作業目標: 「This screenshot has」を含む行から一覧の最後までを、一字一句そのまま書き写してください。画像は答えに含めない。

データ抜粋:
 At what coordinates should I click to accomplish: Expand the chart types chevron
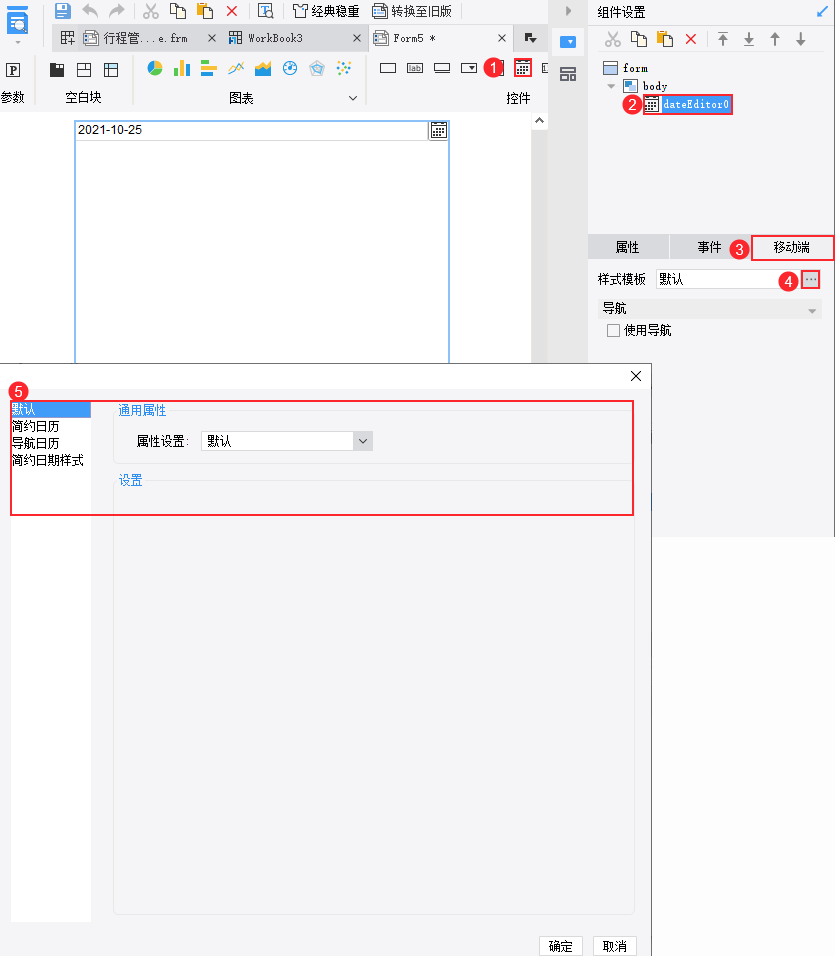tap(353, 98)
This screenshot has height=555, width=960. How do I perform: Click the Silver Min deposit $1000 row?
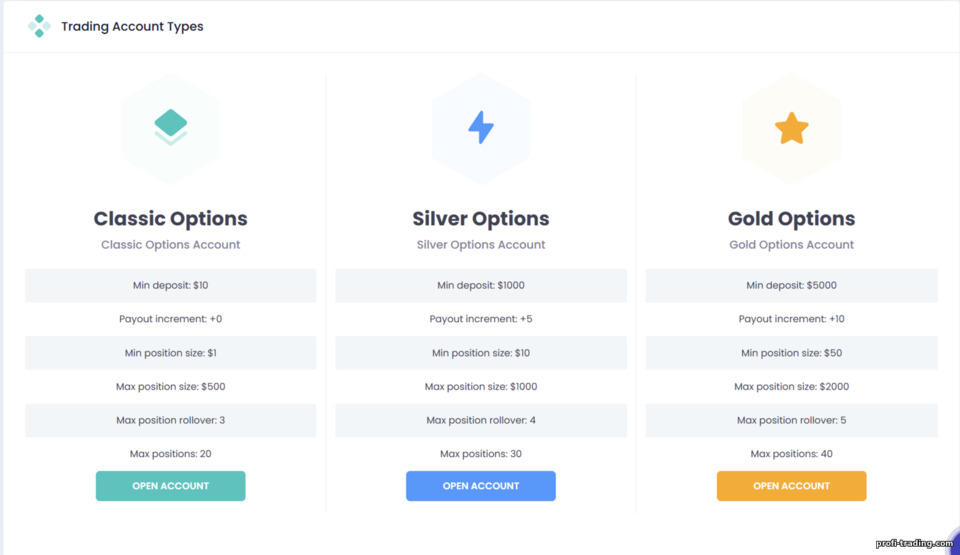tap(481, 285)
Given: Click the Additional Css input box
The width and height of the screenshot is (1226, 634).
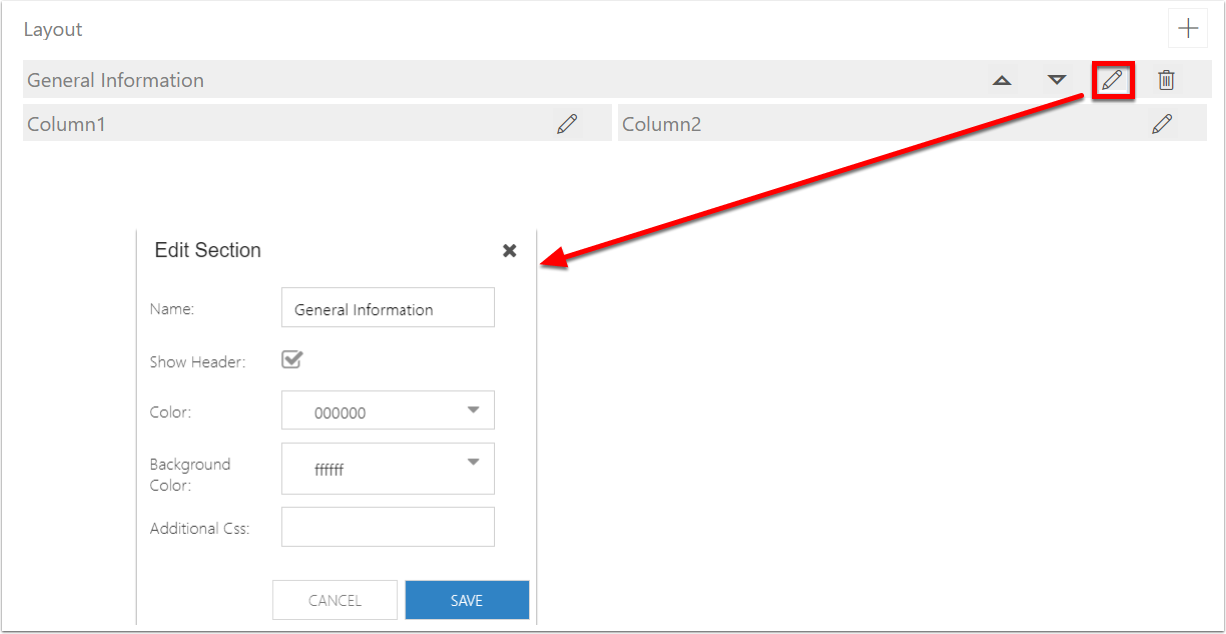Looking at the screenshot, I should pos(388,527).
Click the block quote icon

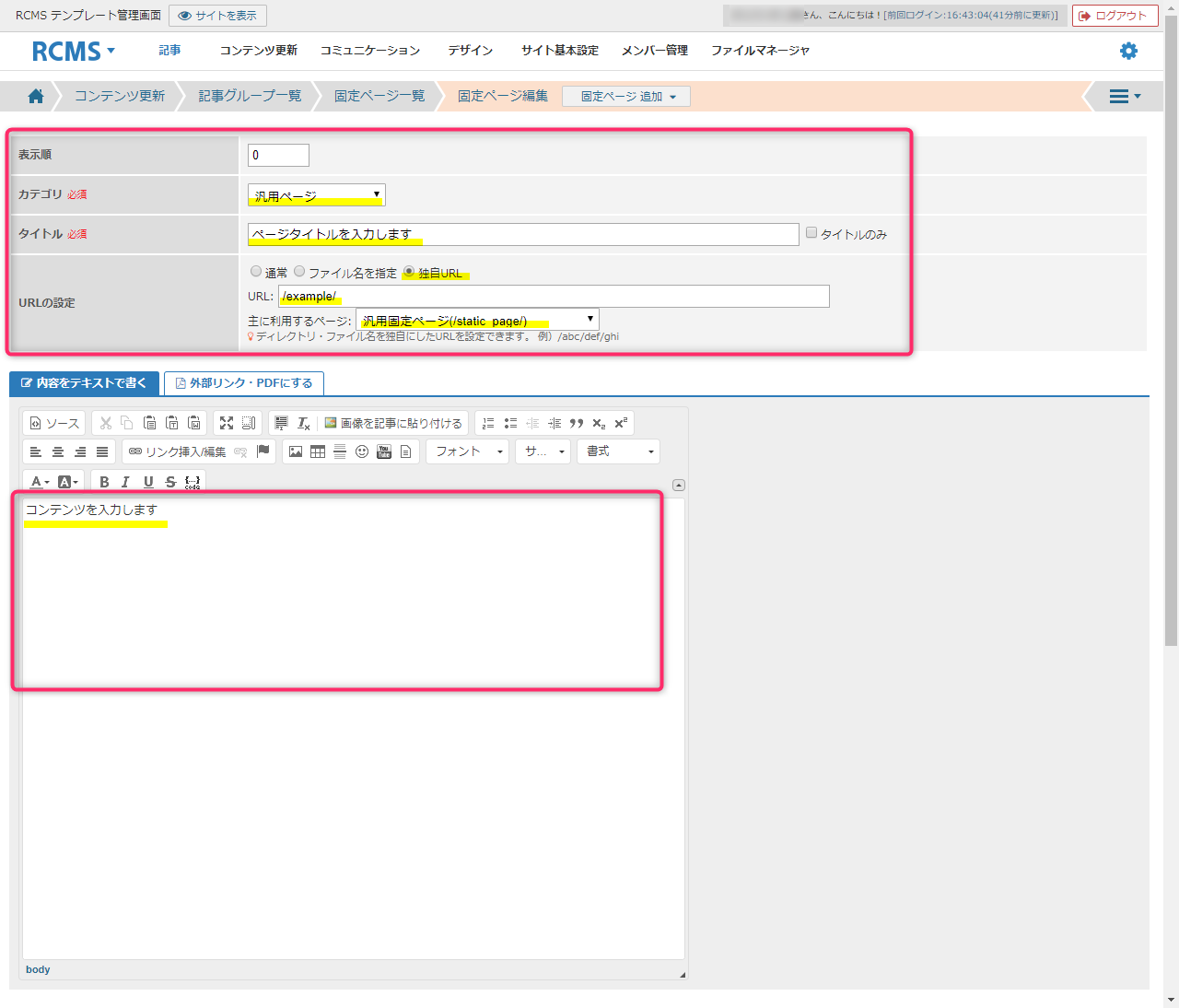pos(577,423)
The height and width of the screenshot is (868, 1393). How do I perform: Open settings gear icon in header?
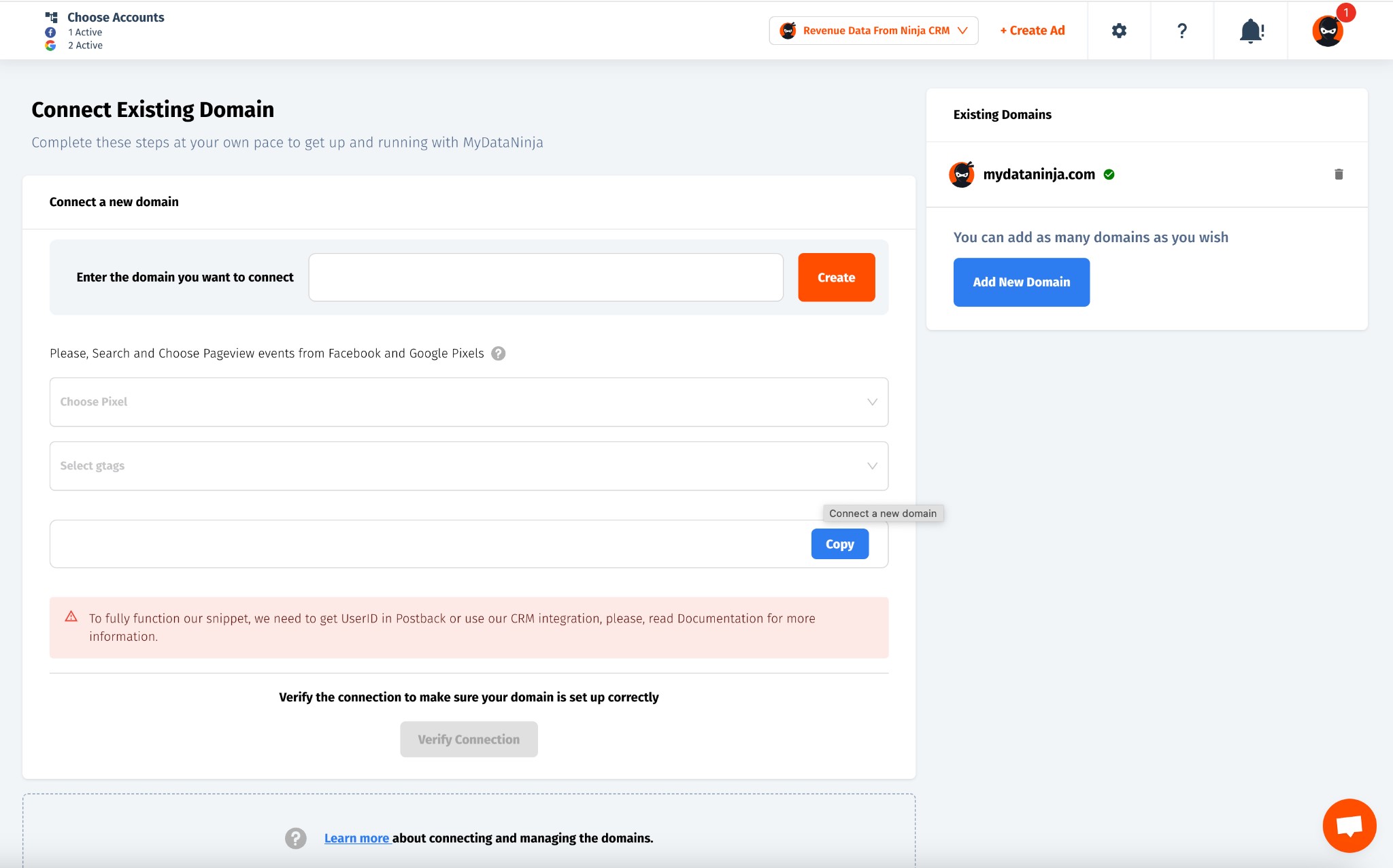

結果:
This screenshot has height=555, width=960. How do I perform: Click the Silver Min deposit $1000 row?
tap(481, 285)
Given: Click the Additional Css input box
The width and height of the screenshot is (1226, 634).
Looking at the screenshot, I should pos(388,527).
Click the block quote icon

pos(577,423)
The height and width of the screenshot is (868, 1393). How do I perform: Open settings gear icon in header?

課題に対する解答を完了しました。